Patients receiving DAPA plus SAXA add‐on therapy showed a greater reduction from baseline in HbA1c at both Week 26 and Week 52 compared with those receiving SITA add‐on therapy (adjusted mean ± SE change, Week 26: −1.41 ± 0.07% vs −1.07 ± 0.07% [15.4 ± 0.8 mmol/mol vs 11.7 ± 0.8 mmol/mol]; P = 0.0008; Week 52: −1.29 ± 0.08% vs −0.81 ± 0.09% [14.1 ± 0.9 mmol/mol vs 8.9 ± 1.0 mmol/mol]) (Figure 1A). The between‐group difference in adjusted mean (95% CI) change in HbA1c from baseline increased from −0.34 (−0.54, −0.14) at Week 26 to −0.48 (−0.71, −0.25) at Week 52. More patients achieved HbA1c less than 7% with DAPA plus SAXA add‐on therapy than did patients who received SITA add‐on therapy at Weeks 26 and 52 (adjusted mean percentage ± SE, Week 26: 37.3 ± 3.2% vs 25.1 ± 2.9%; P = 0.0034; week 52: 33.0 ± 3.1% vs 19.5 ± 2.6%). At Week 52, the adjusted difference (95% CI) between treatment groups was 13.5% (5.6, 21.4) (Figure 1B).
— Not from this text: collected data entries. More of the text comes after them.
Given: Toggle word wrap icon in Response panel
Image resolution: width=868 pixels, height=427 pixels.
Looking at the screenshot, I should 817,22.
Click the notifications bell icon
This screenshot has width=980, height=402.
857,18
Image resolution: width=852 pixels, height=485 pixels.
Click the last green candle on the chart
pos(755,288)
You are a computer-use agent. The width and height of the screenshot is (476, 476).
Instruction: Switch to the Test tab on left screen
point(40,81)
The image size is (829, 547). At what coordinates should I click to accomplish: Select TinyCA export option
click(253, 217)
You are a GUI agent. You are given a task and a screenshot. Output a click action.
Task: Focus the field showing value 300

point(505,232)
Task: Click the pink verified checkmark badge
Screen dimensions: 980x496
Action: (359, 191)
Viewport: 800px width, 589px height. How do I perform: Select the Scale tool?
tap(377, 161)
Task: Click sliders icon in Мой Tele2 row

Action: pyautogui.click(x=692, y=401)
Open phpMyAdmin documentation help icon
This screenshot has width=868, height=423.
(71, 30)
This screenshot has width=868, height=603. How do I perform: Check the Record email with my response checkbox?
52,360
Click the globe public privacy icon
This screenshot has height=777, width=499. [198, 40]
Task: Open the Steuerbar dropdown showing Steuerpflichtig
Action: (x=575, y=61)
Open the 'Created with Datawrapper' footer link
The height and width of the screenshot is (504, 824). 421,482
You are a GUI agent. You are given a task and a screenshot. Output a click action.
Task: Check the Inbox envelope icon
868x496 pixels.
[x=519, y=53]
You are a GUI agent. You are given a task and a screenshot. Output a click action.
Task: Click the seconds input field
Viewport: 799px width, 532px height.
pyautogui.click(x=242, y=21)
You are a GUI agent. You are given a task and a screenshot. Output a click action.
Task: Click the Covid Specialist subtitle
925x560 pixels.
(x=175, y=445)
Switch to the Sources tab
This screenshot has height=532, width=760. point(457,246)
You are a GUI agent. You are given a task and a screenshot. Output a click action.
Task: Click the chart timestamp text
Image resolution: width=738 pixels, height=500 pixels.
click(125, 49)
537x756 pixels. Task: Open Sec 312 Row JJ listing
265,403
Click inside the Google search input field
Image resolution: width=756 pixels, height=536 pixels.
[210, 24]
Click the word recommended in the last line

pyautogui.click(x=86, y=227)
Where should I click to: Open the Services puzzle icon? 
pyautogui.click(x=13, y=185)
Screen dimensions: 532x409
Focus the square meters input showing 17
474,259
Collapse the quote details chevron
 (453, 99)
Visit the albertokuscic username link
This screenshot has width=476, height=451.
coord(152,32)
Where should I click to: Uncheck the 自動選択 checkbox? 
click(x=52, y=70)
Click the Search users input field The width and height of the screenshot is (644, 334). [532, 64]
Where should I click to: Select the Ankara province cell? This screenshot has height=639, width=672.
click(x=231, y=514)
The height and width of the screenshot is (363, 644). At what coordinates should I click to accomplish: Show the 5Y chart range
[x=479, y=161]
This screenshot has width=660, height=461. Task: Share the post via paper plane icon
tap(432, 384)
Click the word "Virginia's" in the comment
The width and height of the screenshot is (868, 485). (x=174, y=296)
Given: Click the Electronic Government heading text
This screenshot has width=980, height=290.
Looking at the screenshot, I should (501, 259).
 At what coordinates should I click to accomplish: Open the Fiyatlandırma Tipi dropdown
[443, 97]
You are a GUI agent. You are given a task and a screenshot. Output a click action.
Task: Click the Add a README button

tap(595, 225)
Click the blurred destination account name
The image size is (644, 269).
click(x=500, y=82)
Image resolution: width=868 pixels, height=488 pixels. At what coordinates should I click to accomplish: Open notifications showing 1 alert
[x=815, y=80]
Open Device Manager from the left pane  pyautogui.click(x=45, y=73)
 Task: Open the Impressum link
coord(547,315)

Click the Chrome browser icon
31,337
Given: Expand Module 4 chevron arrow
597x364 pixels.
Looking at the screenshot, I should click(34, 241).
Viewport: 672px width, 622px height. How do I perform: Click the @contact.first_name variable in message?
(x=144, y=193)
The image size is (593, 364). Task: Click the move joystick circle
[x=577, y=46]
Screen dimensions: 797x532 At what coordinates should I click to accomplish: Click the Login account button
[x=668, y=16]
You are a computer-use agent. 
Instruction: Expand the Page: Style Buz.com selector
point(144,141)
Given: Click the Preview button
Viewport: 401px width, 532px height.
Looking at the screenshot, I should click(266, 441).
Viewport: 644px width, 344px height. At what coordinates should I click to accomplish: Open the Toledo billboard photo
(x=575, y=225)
A) Baseline‐adjusted mean change in HbA1c from baseline to week 52. B) Proportion of patients achieving HbA1c < 7% at weeks 26 and 52 in the DAPA plus SAXA vs SITA add‐on therapy groups (excluding data after rescue medication). Data are presented as A) baseline adjusted mean (95% CI) change in HbA1c from baseline in randomized patients; B) baseline (last observation carried forward) adjusted mean (+ SE) proportion of randomized patients. Differences between groups (95% CI) at Weeks 26 and 52 are indicated. n is the number of randomized patients with non‐missing baseline values and at least one post‐baseline value. Values presented are from the combined 26‐week and 52‐week treatment periods. Abbreviations: DAPA, dapagliflozin; HbA1c, glycated haemoglobin; MET, metformin; SAXA, saxagliptin; SE, standard error; SITA, sitagliptin

At Weeks 26 and 52, patients in the DAPA plus SAXA group showed a greater reduction in FPG (adjusted mean ± SE change, week 26: −32 ± 3 vs −11 ± 3 mg/dL [−1.8 ± 0.1 vs −0.6 ± 0.1 mmol/L]; P < 0.0001; Week 52: −26 ± 3 vs −4 ± 4 mg/dL [−1.4 ± 0.2 mmol/L vs −0.2 ± 0.2 mmol/L]) (Figure S3A) and greater weight loss (adjusted mean ± SE change, Week 26: −1.9 ± 0.2 vs −0.5 ± 0.2 kg; P < 0.0001; Week 52: −2.3 ± 0.3 vs −0.8 ± 0.3 kg) (Figure S3B) than did those in the SITA group. The adjusted differences (95% CI) between treatment groups in FPG and weight loss were −22 mg/dL (−32, −12) and −1.6 kg (−2.4, −0.8), respectively, at Week 52.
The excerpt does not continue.